4. Dedykowane perfumy do samochodu. Brzmi trochę syfnie, ale nie skreślam xD głównie marka Fresso pojawia sie w wynikach. Ktoś używał?
5. Odlanie strzykawką Mythsa i umieszczenie gdzieś na gaziku pod siedzeniem. Boje się, że szybko wyparuje :v
#pytanie #perfumy
@Barcol #pokazauto
Są te drewienka do psikania, może to jest jakiś trop, psikasz i pomykasz
@Lodnip potwierdzam, mam kilka puszek california scents i dają radę i też do tej pory nic trwalszego nie znalazłem. Zapach kwestia gustu
@prodigium no nie ma nic ciekawego, próbowałem zwykłe perfumy, perfumy do auta, zapachy w kratkę nawiewu i wszytko lipa jak lekko zwietrzeje. Podróby kaliforni też lipa więc wyjście jest jedno
@Lodnip @prodigium to wbrew ostrzeżeniom od @tango - spróbuję
@Barcol dałem się namówić na california scents, konkretnie cherry coś tam i po pięciu minutach wyjebałem z auta. Słodki, intensywny ulep. Nie polecam. Choć drogie to nie jest, więc można przekonać się na własnej skórze.

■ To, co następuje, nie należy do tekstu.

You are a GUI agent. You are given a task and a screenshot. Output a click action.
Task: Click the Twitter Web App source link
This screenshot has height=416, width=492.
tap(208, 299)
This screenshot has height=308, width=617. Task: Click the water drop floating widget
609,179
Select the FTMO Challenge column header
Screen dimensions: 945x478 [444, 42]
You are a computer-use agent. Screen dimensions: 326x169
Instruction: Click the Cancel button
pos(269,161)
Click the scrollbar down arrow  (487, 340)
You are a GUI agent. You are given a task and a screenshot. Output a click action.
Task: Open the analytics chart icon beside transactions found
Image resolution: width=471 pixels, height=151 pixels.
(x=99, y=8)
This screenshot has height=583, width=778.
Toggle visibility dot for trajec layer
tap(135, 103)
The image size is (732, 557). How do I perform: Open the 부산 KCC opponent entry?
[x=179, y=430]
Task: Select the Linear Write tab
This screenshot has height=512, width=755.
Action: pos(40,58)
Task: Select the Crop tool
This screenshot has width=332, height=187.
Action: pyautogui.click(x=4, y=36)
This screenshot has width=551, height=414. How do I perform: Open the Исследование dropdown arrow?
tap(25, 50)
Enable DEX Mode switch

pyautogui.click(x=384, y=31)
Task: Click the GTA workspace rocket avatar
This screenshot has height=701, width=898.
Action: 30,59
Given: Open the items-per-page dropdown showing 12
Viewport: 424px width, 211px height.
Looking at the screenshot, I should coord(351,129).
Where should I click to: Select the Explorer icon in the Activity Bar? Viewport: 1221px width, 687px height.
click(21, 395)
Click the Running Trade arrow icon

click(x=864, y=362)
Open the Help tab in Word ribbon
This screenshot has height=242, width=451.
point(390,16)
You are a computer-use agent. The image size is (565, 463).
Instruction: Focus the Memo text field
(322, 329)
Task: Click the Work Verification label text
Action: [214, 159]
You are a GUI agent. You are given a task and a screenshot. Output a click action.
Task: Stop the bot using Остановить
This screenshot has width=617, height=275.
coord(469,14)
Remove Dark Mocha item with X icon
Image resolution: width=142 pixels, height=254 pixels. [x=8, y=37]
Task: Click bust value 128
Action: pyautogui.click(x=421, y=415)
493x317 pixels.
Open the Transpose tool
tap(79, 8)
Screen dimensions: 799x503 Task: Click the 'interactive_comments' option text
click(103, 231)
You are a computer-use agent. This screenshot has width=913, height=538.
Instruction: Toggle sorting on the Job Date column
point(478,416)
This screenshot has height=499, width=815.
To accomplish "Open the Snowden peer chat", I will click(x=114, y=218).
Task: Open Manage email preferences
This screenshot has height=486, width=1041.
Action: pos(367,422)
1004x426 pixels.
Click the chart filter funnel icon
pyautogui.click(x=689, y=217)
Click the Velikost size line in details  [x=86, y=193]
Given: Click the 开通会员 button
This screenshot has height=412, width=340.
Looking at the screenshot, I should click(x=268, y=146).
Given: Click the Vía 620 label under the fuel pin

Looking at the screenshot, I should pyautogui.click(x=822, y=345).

@the_good_the_bad_the_ugly kurde te wiśnie mi właśnie brzmią trochę jak Calaj transilwania xD
@Barcol na pierwszy niuch mi też wydawało się, że ta wiśnia to chujnia, ale później ja wypełni auto to zaczyna się robić sympatyczne. Nos jak dupa, mi się podoba to cherry
Jest kilka opcji:
1. Zmień furę na taką ze skórzanymi fotelami I je pielęgnuj, wtedy jest zapach gitówa bez dodatkowego produktu
2. Zmień furę na kabriolet, otwórz dach, jeździj alejami kwitnącego bzu.
3. Sprzedaj furę i jeździj taksówkami, w nich czasem ładnie pachnie.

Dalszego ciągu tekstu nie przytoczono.